Project 6 - The Hello World Assembler

WBahn
Administrator
As you likely saw when you first learned programming, the first program is traditionally one that does nothing but print "Hello World" to the screen.

New programmers seldom grasp the significance of this program and often think that it is pointless. To the contrary, it is one of the most important programs you can write. This gets lost because most people start out with a well-defined programming environment and their Hello World program works without a hitch. So let's take a moment and see some of the things that go into making Hello World run.

First, of course, you need some way to edit and save your program. Perhaps you are doing this within some IDE (Integrated Development Environment), or perhaps you are writing your program in some generic text editor. In either case, you have to know how to create a new file, edit it, and save it in a specific location of your choosing. You also have to be able to use the right character set, such as ASCII, and be sure that you are not saving extraneous formatting information, which would likely be the case if you choose to use something like a word processor to write your programs. Just accomplishing this much can sometimes be a challenge, particularly if you are using an unfamiliar IDE or are new to the operating system you are using.

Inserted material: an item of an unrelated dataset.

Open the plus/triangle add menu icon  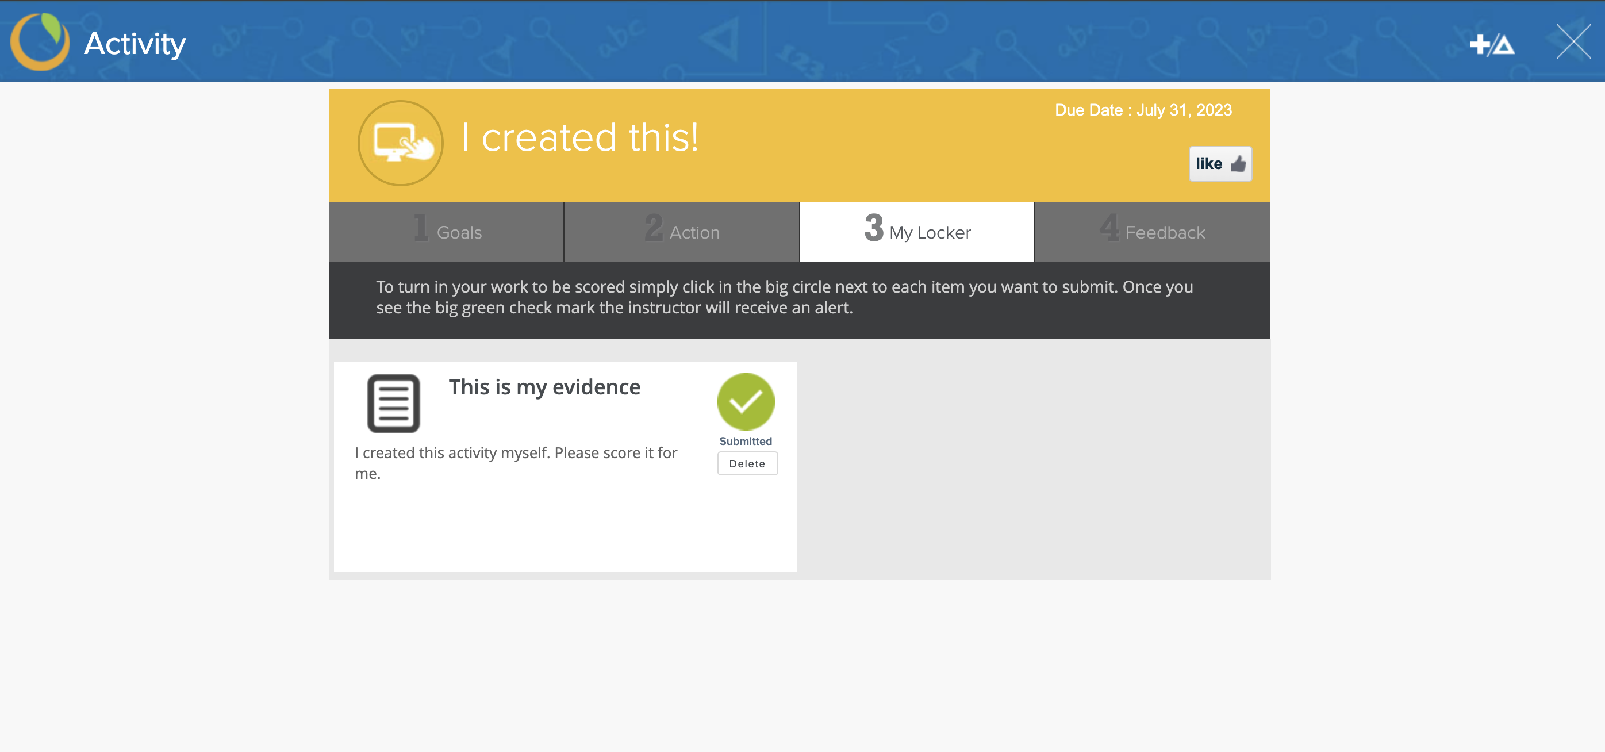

Next, you need to have the proper tools installed on your machine and they must be accessible. In the case of the Hack assembler, you need to run your program from a command prompt (also known as a terminal window or a shell). Accomplishing this can be a bit involved and challenging if you have never done it before. Not only do you need to know how to open a command w and you need to be able to pass arguments to your program from the command prompt window and how to navigate to the right folder, but you need to know how to run your program from that folder in such a way that it can access the files in that folder. How this all is done varies greatly depending on the programming language and/or operating system you are using.

Then you need to be able to open and read the contents of one file (the file containing the assembly language program) while also opening another file to which you write the Hack machine code. In later projects, this will get more complicated because you will need to be able to identify all of the files of a particular type in a folder and process each of them in turn. Fortunately, the Assembler project starts of very tame in this regard in that you only need to read a single file and the name of that file must be supplied by the user via the command line.

There are numerous issues that can prevent you from successfully getting this far and the real purpose of a Hello World program is to let you focus on identifying and resolving these issues before you start trying to develop your actual program.

In software development (and most other engineering endeavors), incrementalism is the key to rapid success. Do not try to write the finished program all at once. Instead, take baby steps. In the case of your assembler, the first step truly is the traditional Hello World, but make sure that you can run your Hello World program from the folder that your project files are located in.

Once your Hello World program is working, get your program so that it can accept command line arguments. You don't need to do anything more than be able to print each one out to the screen -- doing so will establish that you can access them as needed.

The next version should do nothing but open up the .asm file that is passed as the command-line argument, read it line-by-line, and close it. One simple way to test that you are being successful is to print each line to the screen, enclosed in square brackets, to visually confirm that you are reading it one line at a time, and after you close the file, print out how many lines the file contained. This simple exercise might reveal some subtleties that you might not have thought about. For instance, each line in a text file ends with some kind of end-of-line delimiter and not all programming languages deal with them the same way. Most will strip them off the string that is read in, but some will not. It will usually be very evident what your program is doing based on whether the closing square bracket that you added is on the same line as the string that was read. Another subtlety that can cause problems is how the last line in the file is handled -- is it the last non-blank line, or is it a blank line the follows the last non-blank one? Spending the time now to get your program to read in the file contents the way you want it to can save an enormous amount of time and effort later.

The next version is to add the ability to write the Hack output file. To accomplish this, you need to be able to do a bit of string manipulation on the command line argument since if the user supplies "example.asm" at the command line, you must open the file "example.hack". Don't worry about the actual output that you generate making any sense -- there is no need to examine the contents of each line of assembly in order to decide what to write to the hack file. You can simply write a string of sixteen zeros to the file for each line you read from the .asm file. Then open the .hack file in a text editor and confirm that it looks like what you expected. Common issues include all of the output being on a single line or blank lines appearing between each line of machine code. Also, confirm that the correct number of lines was written to the file -- common programming mistakes can result in there being one-too-many or one-too-few.

Once you get to this point, you are actually in a very strong starting position to begin developing your actual assembler. But now is not the time to abandon an incremental approach. Generous screen output is your friend. Your first step might be to do nothing but print each line containing actual code or labels, followed by an indication of whether it is an A-command, a C-command, or and L-command. As you add additional processing steps, produce meaningful screen output. For instance, you might output the following:

MD = M - 1; JGT  [C] (AD)(D-1)(JGT) dest=011 comp=1110010 jump=001

Output such as this is invaluable when it comes time to find and fix bugs in your code.